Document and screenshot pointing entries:

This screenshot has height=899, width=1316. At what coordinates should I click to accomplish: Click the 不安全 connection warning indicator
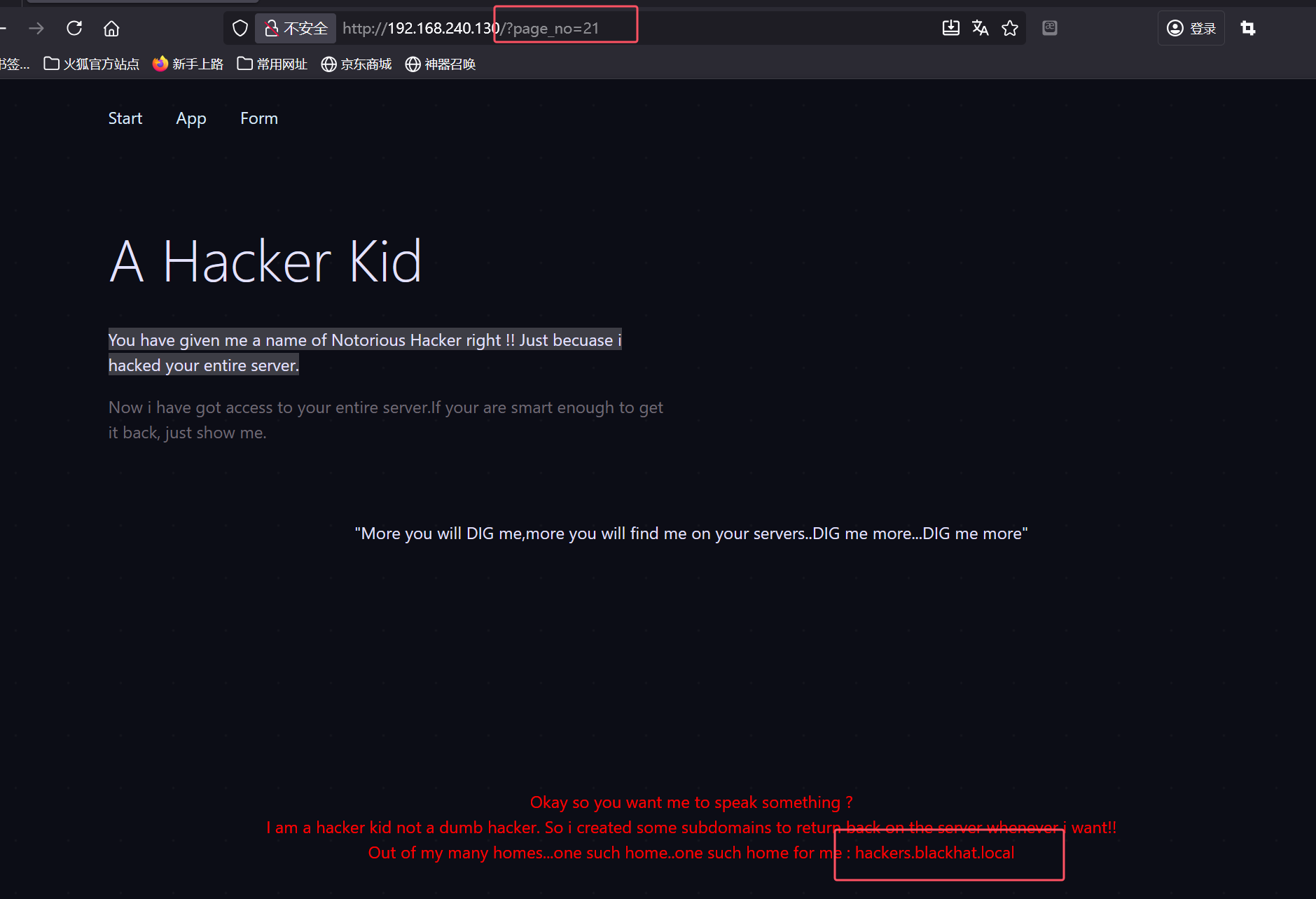(x=296, y=28)
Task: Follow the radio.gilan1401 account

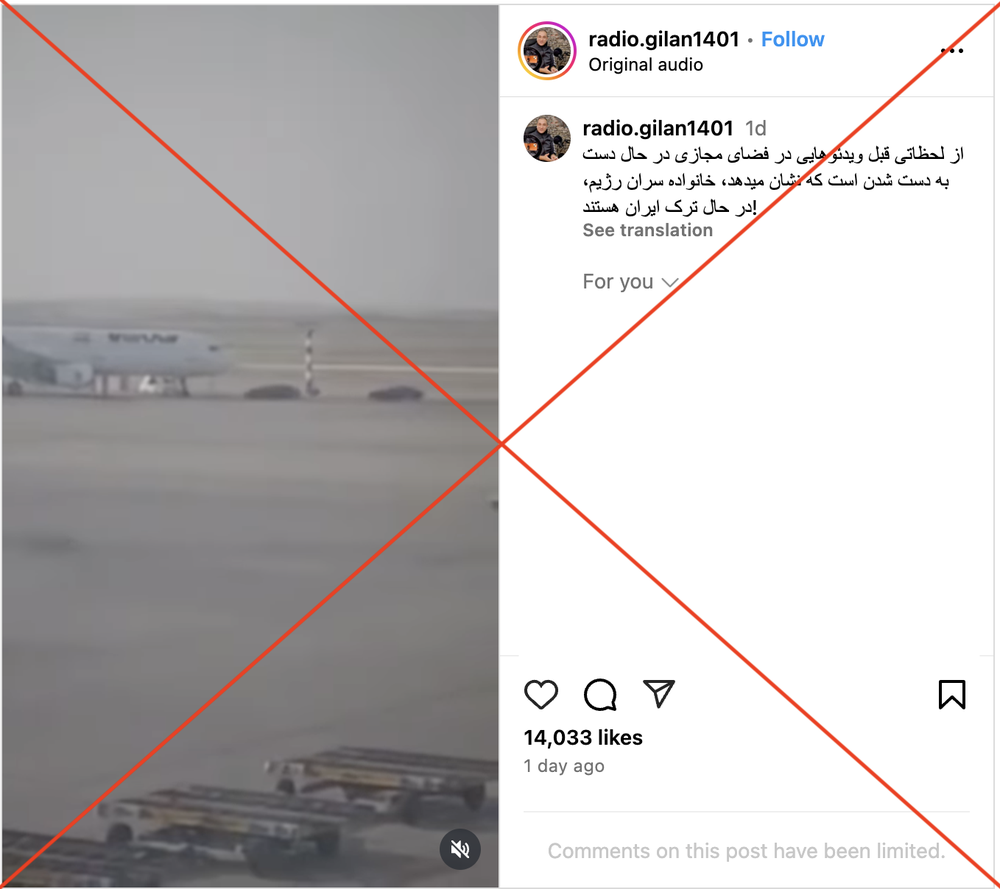Action: point(792,40)
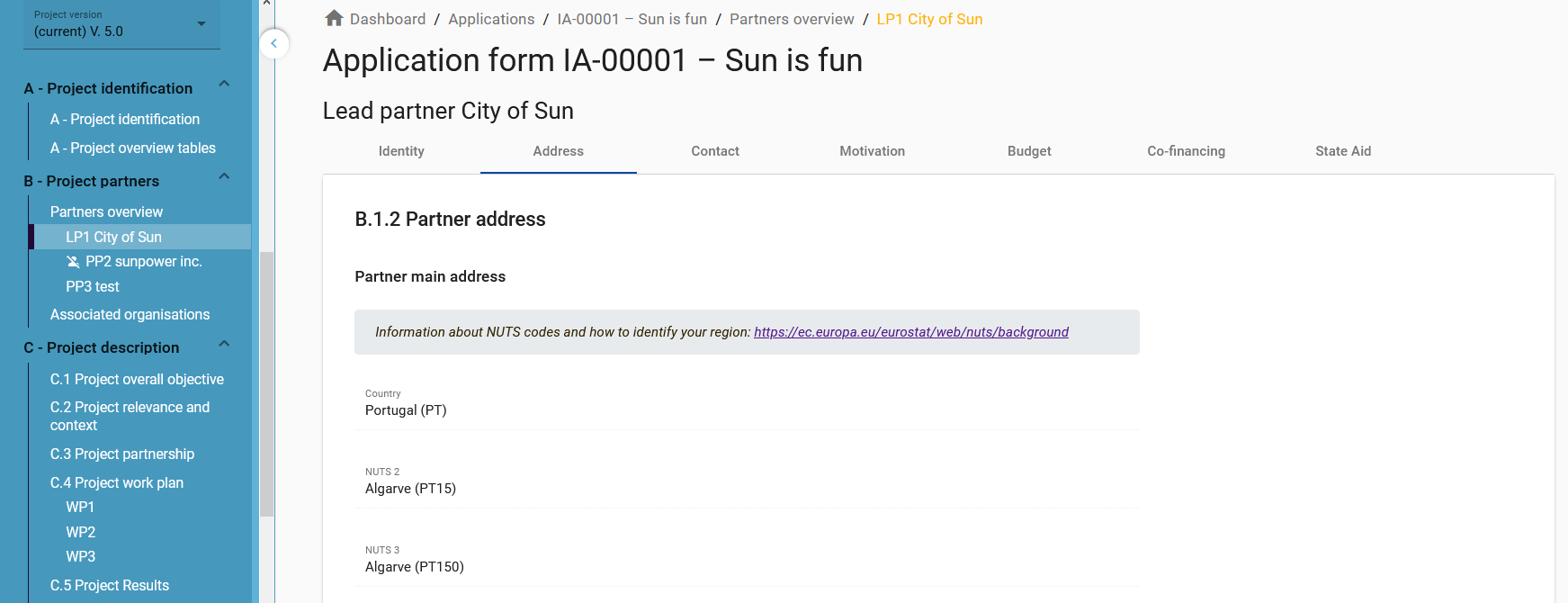Open the Contact tab
This screenshot has width=1568, height=603.
click(x=715, y=151)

EXERCISE REQUIREMENTS: Recast every line of the records above as a Markdown table with the columns Row and Line, numbering each row and skipping blank lines. Leave the pictures out.

EXERCISE ANSWER:
| Row | Line |
|---|---|
| 1 | This screenshot has height=899, width=1316. At what coordinates should I click to accomplish: Click the 不安全 connection warning indicator |
| 2 | (x=296, y=28) |
| 3 | Task: Follow the radio.gilan1401 account |
| 4 | Action: point(792,40) |
| 5 | Open the Contact tab |
| 6 | This screenshot has width=1568, height=603. |
| 7 | click(x=715, y=151) |